======== Recorded information ========

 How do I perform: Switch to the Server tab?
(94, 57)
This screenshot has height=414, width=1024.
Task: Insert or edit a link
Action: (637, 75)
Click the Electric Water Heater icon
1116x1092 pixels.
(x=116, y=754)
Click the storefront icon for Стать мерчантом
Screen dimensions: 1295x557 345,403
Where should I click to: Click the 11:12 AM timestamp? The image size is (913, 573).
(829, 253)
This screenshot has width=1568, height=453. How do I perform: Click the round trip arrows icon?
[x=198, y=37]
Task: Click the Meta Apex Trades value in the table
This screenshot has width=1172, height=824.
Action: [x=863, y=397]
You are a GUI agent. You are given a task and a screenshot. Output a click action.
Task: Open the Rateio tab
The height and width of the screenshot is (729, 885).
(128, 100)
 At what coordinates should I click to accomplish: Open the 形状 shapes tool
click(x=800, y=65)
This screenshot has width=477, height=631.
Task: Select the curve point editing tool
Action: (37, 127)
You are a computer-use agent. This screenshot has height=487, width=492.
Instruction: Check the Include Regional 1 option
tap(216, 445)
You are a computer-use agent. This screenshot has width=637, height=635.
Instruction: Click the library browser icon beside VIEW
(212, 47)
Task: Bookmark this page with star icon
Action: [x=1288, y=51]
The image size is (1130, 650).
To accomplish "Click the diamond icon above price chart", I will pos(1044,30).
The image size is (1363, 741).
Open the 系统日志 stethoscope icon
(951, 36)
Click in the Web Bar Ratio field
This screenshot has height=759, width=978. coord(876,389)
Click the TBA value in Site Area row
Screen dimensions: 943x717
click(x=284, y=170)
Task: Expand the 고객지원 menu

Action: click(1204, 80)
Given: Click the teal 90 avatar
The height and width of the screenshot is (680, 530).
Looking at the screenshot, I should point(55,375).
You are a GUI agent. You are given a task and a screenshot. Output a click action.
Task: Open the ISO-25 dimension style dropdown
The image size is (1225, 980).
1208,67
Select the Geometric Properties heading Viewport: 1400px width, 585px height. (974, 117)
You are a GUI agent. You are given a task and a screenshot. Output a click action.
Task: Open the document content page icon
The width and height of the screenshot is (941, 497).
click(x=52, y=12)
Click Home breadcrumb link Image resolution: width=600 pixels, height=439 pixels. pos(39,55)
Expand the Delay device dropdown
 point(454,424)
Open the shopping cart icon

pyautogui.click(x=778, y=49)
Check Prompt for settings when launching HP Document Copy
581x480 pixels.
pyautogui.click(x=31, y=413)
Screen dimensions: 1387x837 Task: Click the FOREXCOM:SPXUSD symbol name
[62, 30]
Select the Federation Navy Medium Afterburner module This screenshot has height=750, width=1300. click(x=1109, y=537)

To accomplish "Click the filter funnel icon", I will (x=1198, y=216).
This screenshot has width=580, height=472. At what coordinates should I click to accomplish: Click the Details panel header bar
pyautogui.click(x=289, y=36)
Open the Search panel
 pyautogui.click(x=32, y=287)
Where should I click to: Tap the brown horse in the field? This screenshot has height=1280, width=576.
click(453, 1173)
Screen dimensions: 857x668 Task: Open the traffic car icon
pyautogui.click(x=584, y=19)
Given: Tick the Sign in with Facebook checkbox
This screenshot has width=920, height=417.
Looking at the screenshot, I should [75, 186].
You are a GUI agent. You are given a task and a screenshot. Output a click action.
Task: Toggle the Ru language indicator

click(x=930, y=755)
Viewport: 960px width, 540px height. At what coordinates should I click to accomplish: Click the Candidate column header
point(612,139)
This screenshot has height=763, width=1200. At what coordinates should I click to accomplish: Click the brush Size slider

========

_Exercise description_
Pick out, from the lines above, every one that contains the string "computer".

_Solution to this problem_
You are a computer-use agent. This screenshot has height=487, width=492.
You are a computer-use agent. This screenshot has width=637, height=635.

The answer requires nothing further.